I have been different since that experience. I have behaved, spoken, and reacted differently. It was that experience, and not the experience immediately afterwards where I found I could sing and understand and play that song as easily as if I'd written it myself, that changed me. Oh it was a thrill. I was known by Him. I was enough for Him. I had a glimpse of His care in my development. I had a gasp of His glory. I knew Him a little better, and for that I would have sacrificed all the talent that ever has been had by all the men in all the nations that ever have been! My soul was chastened. I had the opportunity to choose what was important to me, music or Father, and I got to choose to be THRILLED to choose Him.
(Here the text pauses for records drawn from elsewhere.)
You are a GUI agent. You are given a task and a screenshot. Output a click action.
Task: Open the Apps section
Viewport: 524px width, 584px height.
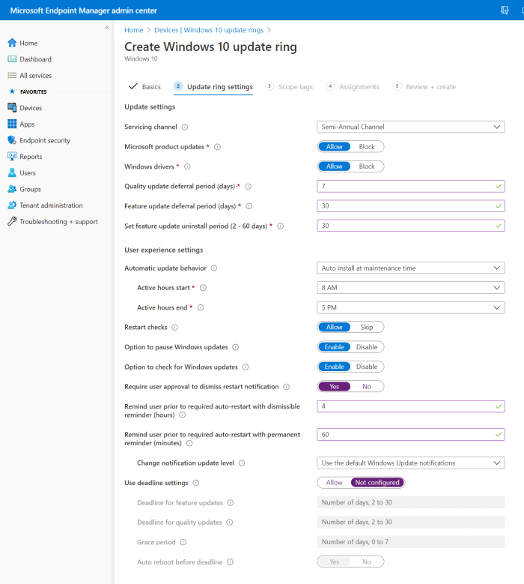pyautogui.click(x=27, y=124)
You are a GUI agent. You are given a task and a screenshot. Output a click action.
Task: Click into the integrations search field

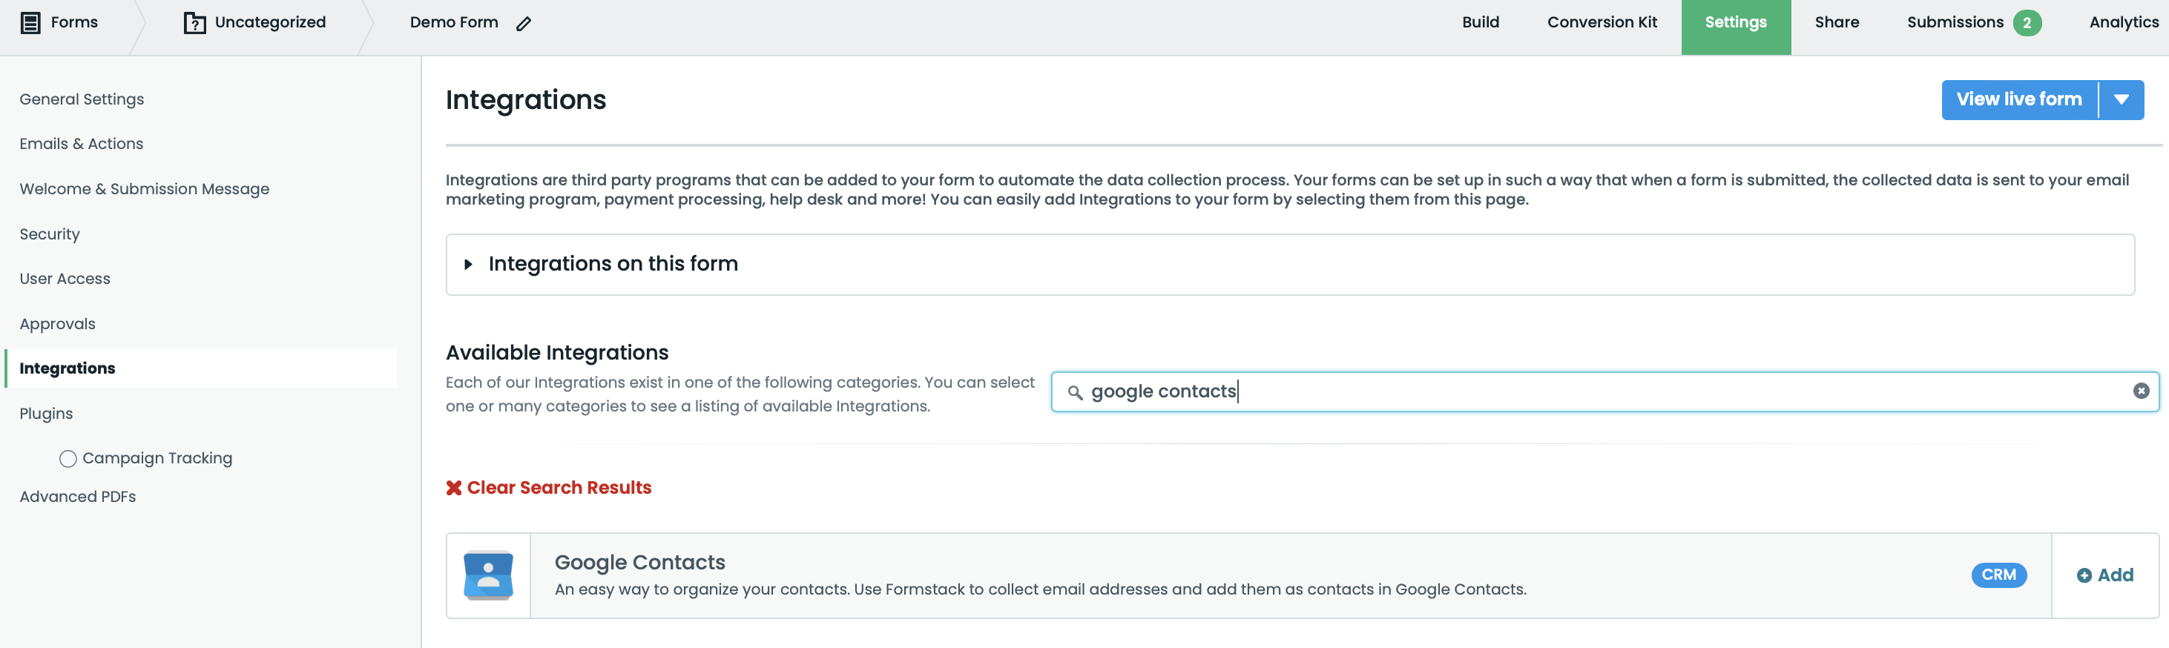pyautogui.click(x=1600, y=392)
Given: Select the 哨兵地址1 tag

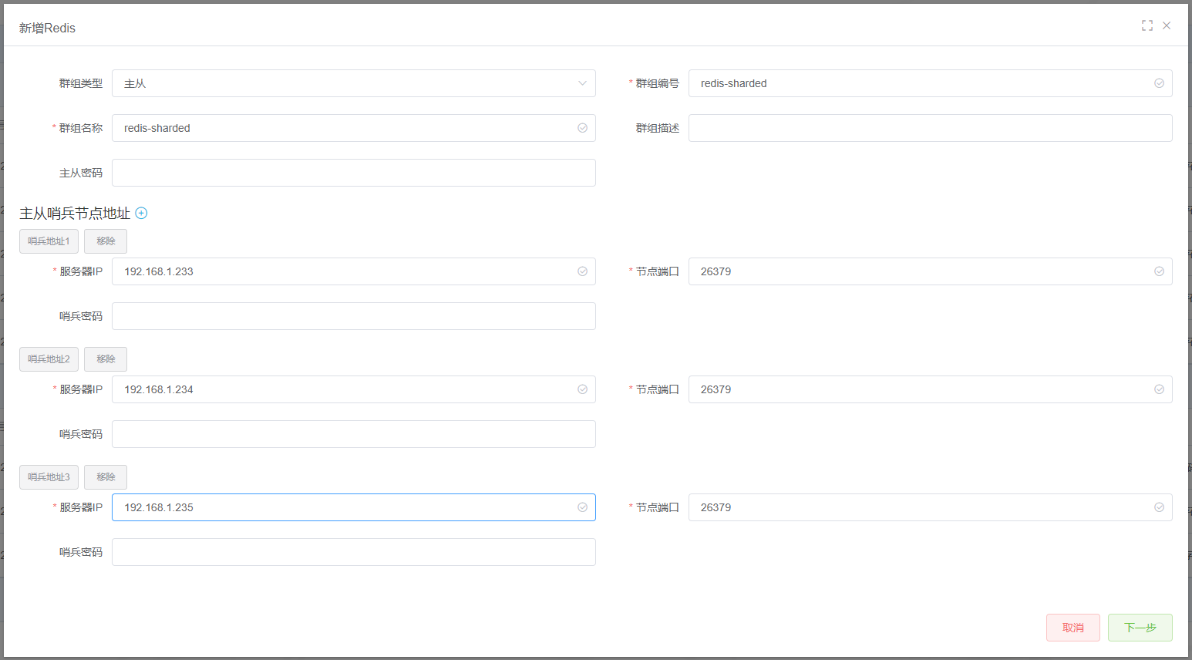Looking at the screenshot, I should [49, 241].
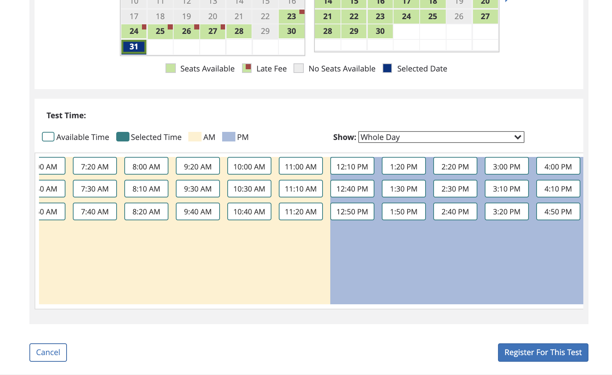Click the Selected Time legend icon
Viewport: 612px width, 375px height.
click(122, 137)
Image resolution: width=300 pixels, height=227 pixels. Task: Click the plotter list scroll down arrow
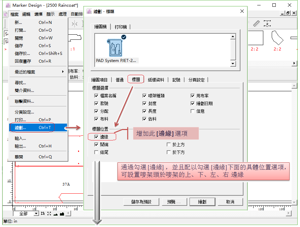pos(233,64)
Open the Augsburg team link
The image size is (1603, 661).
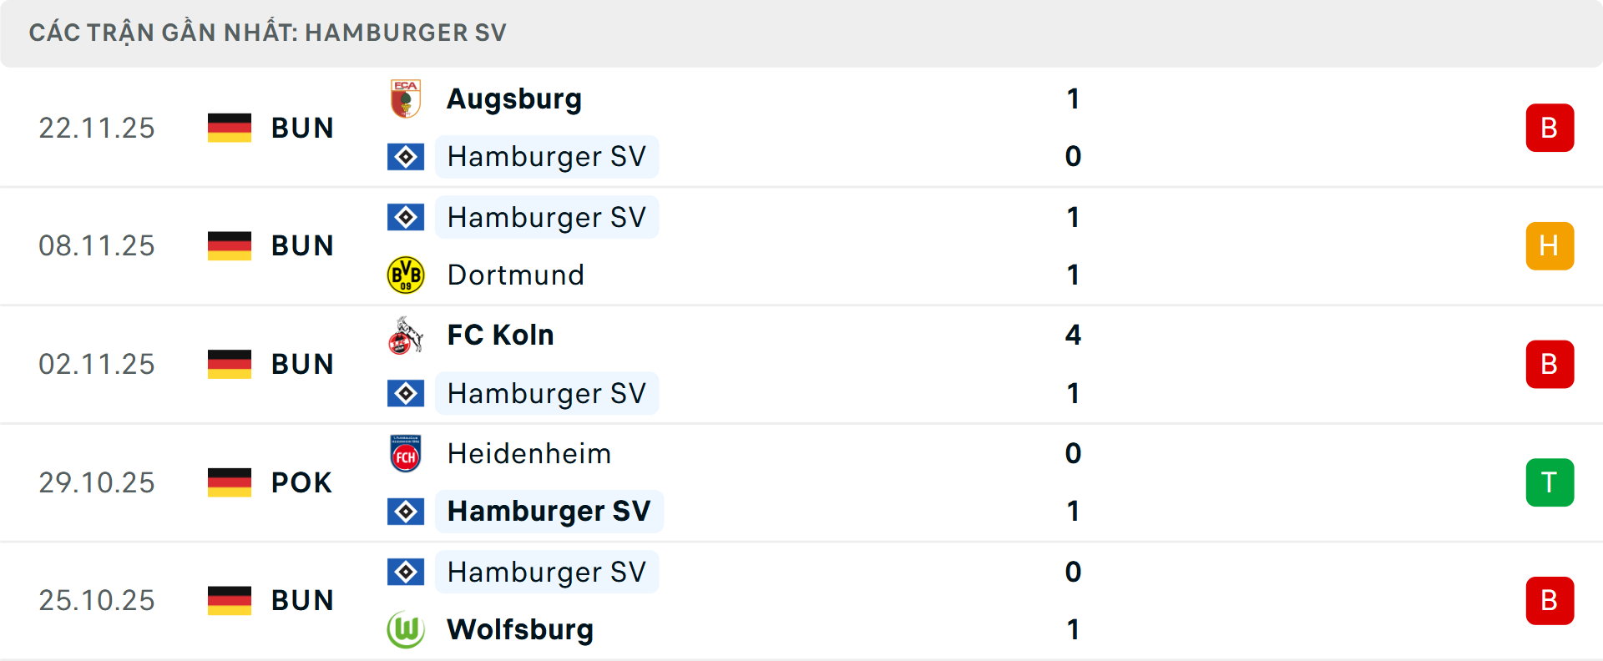[x=514, y=99]
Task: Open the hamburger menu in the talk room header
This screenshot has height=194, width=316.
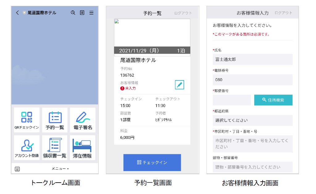Action: pyautogui.click(x=91, y=13)
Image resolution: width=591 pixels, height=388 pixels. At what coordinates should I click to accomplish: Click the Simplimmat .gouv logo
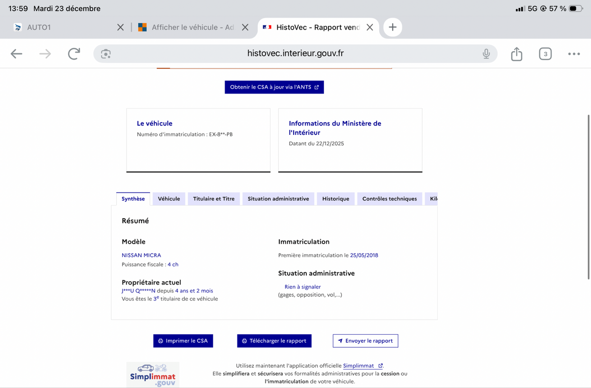153,375
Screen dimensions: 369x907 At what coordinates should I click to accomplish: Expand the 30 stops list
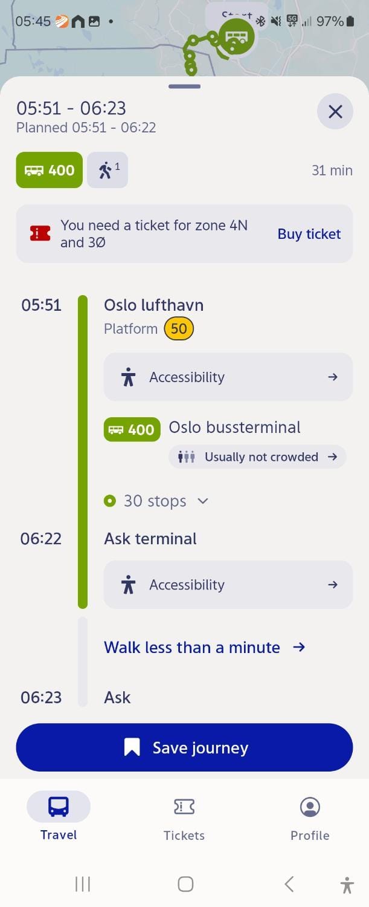click(x=156, y=501)
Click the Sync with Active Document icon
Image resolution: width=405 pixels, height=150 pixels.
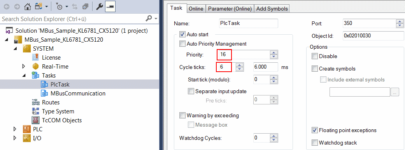pyautogui.click(x=75, y=7)
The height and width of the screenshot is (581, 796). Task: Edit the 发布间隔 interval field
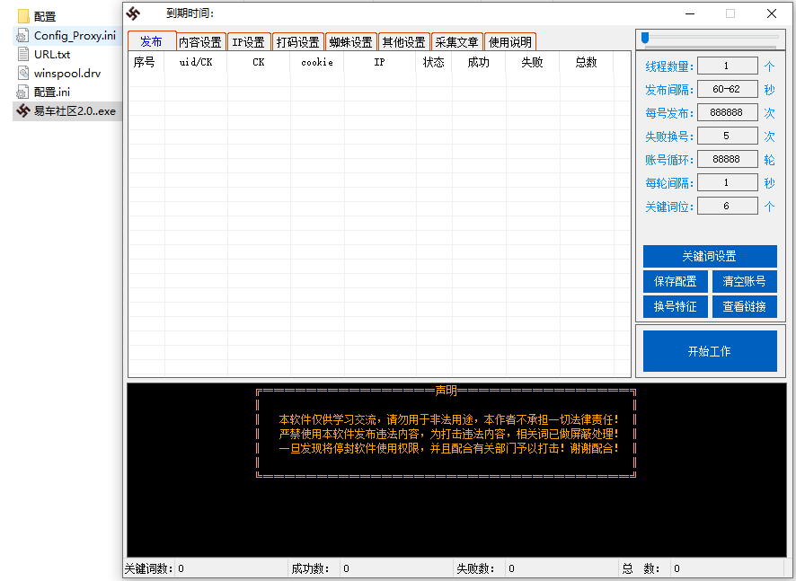pyautogui.click(x=728, y=88)
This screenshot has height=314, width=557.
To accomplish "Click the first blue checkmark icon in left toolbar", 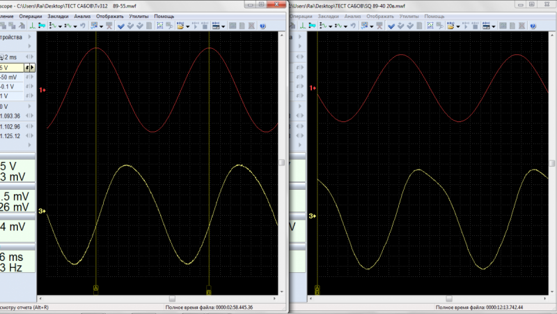I will point(121,26).
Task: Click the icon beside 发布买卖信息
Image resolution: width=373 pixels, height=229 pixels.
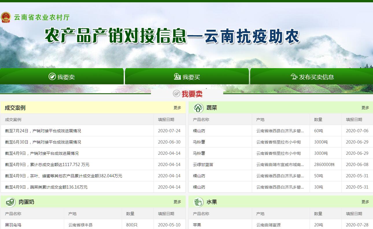Action: 294,77
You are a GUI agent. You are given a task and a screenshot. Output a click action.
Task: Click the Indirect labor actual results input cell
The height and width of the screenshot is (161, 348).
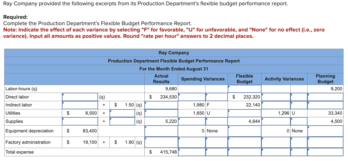161,105
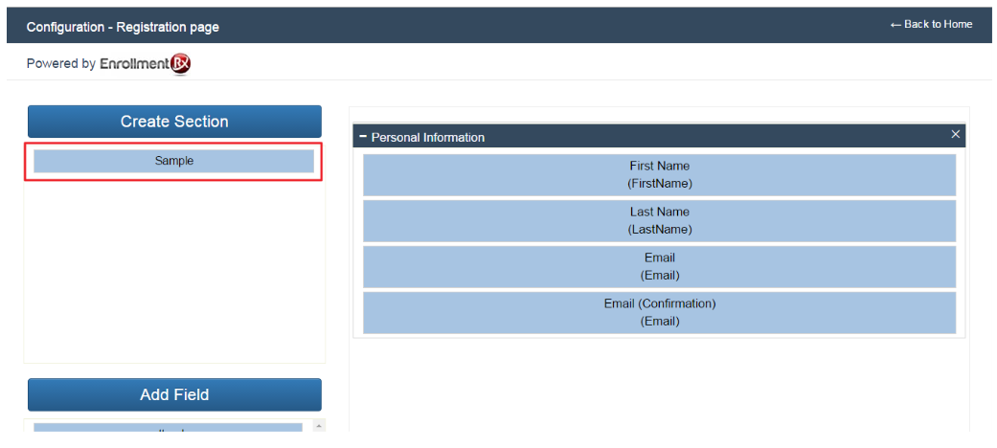The width and height of the screenshot is (997, 448).
Task: Click empty space below the Sample item
Action: (174, 268)

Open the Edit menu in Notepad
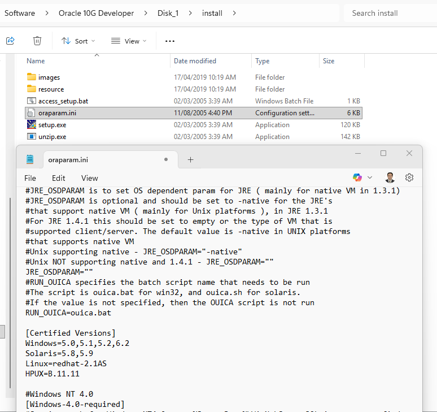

If it costs talent or music or inner-peace or memory or health or strength or WHATEVER, then
I will get to come closer to Him every time! Though He slay me, yet will I trust in Him. Chasten my soul, so that I will get to be in perfect harmony, the only harmony that really matters, with Thee.
Merry Christmas. If I had planned my Christmas, it would not have been half this good! If I had planned my life, it would not have been a fraction as gorgeously joyous as this.